Opinion
No. C9-98-1621.
Filed April 27, 1999.
Appeal from the District Court, Red Lake County, File No. F9-98-19.
Kevin T. Duffy, (for appellant)
Timothy W. McCann, (for respondent)
Considered and decided by Randall, Presiding Judge, Harten, Judge, and Shumaker, Judge.
This opinion will be unpublished and may not be cited except as provided by Minn. Stat. § 480A.08, subd. 3 (1998).
UNPUBLISHED OPINION
Appellant argues that the district court erred in refusing to grant him $20,000 in nonmarital assets. Appellant also contends the district court abused its discretion in valuing a farm and by failing to offset a debt against the valuation and distribution of the parties' personal property. On appeal, respondent asks this court to grant her an award of reasonable attorney fees. We affirm in part, reverse in part, and remand, and deny respondent's motion for fees.
FACTS
Appellant Robert Everett Sherman and respondent Donna May Sherman were married on May 15, 1981. No children were born of the parties, but both appellant and respondent had children from previous marriages.

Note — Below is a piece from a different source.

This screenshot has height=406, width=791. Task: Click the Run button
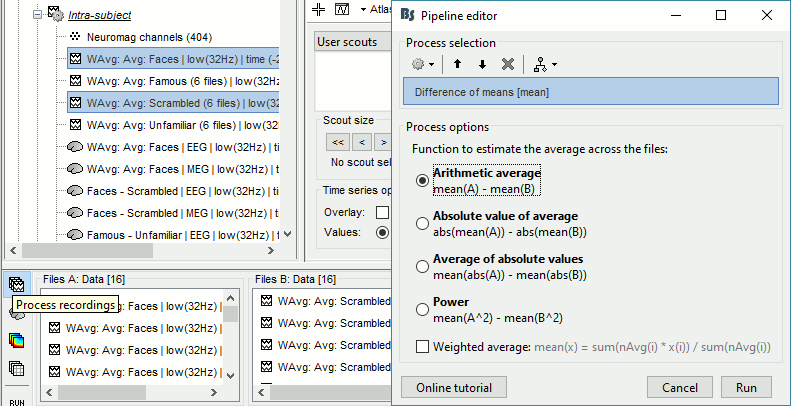pos(746,387)
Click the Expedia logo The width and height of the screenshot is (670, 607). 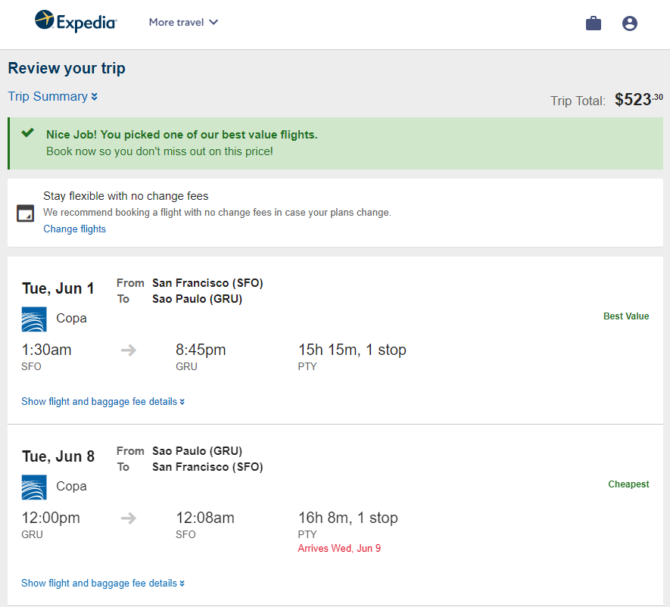pos(75,21)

Appellant received a property settlement in the form of a certificate of deposit worth $20,000 from his previous marriage. Appellant testified that he used the $20,000 to purchase a trailer home for respondent and him to live in right after they were married. After living in the trailer for one-and-a-half years, they sold it for $21,000 and used half of the money as a down payment to build a new home and the other half to purchase furniture. They lived in the new home for two-and-a-half years.

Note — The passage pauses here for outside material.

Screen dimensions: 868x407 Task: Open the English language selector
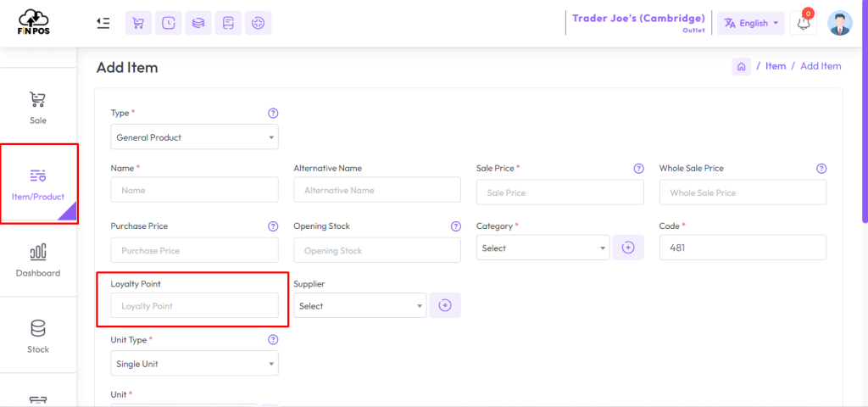[x=750, y=23]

After appellant lost his job, the parties decided to sell the new home and jointly purchase a business in Oklee, Minnesota. They used the $31,000 profit from the sale of the new home and $9,000 from the sale of a mini-home to invest in a NAPA auto parts and bulk fuel delivery franchise in Oklee. The couple purchased Bob's NAPA Auto Parts Store with the $40,000 as down payment and a Small Business Administration (SBA) loan. They both participated in the daily operation of the business while holding outside employment driving buses.

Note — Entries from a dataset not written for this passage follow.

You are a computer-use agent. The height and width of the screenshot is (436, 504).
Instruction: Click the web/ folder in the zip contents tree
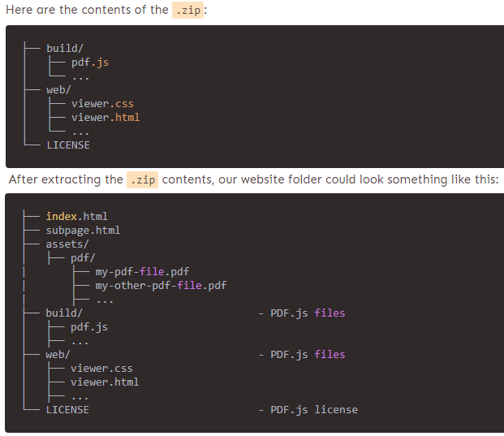point(58,90)
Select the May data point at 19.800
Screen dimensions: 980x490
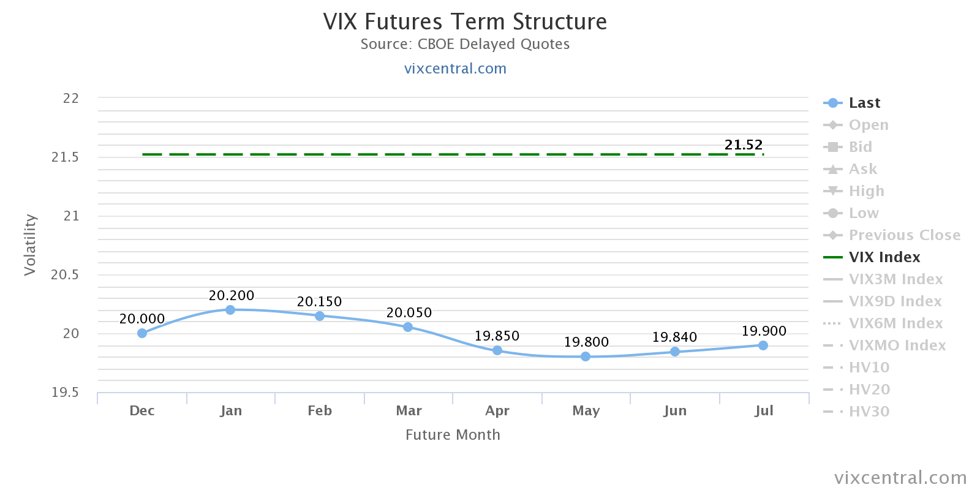(586, 356)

Appellant decided to begin a farming operation in the late 1980s. The parties purchased the Sweno and Nelson farms. In the early 1990s, the NAPA business took a turn for the worse, and the parties decided to sell the business. While respondent's work as a bus driver contributed towards the parties' household expenses, appellant's farming did not because the farms always operated at a loss. At the time of trial, the NAPA business was still on the market. The parties have had difficulty finding a buyer with a sufficient down payment. In order to secure operating funds for the NAPA business, the parties took out a second mortgage on the Sweno farm on July 18, 1997, for the principal sum of $36,254.26. The Sweno farm's first mortgage has a principal balance due of $6,704. The parties believe that the proceeds from the sale of NAPA business will be enough to pay off all secured debt, thereby avoiding the sale of the Sweno farm.
When the parties separated, respondent took a majority of the furniture from their residence. On their separation, but before the valuation of assets by the court, appellant charged roughly $5,000 for furniture on his Mastercard.
The district court ordered that the NAPA business remain in the parties' names as tenants-in-common, with each owning an undivided one-half interest. On sale of the business, the parties will share equally in the profit or loss. In determining whether there is a loss or gain, payment of the $36,250.26 mortgage on the Sweno farm shall be included in that determination. The $6,704 first mortgage on the Sweno farm will not be included. There is to be no profit unless the second Sweno mortgage is paid in full. The district court valued the Sweno farm at $29,700. The court also ordered that the pickup be sold and the proceeds, after payment of the balance due on the truck, be applied to the SBA loan.
The district court valued the parties' personal property at $6,000 and divided it equally between the parties, while allowing appellant to have all right, title, and interest in his $5,000 of furniture. The court did not deduct the appellant's $5,000 credit card debt for furniture from the value of the assets attributed to appellant in the distribution scheme.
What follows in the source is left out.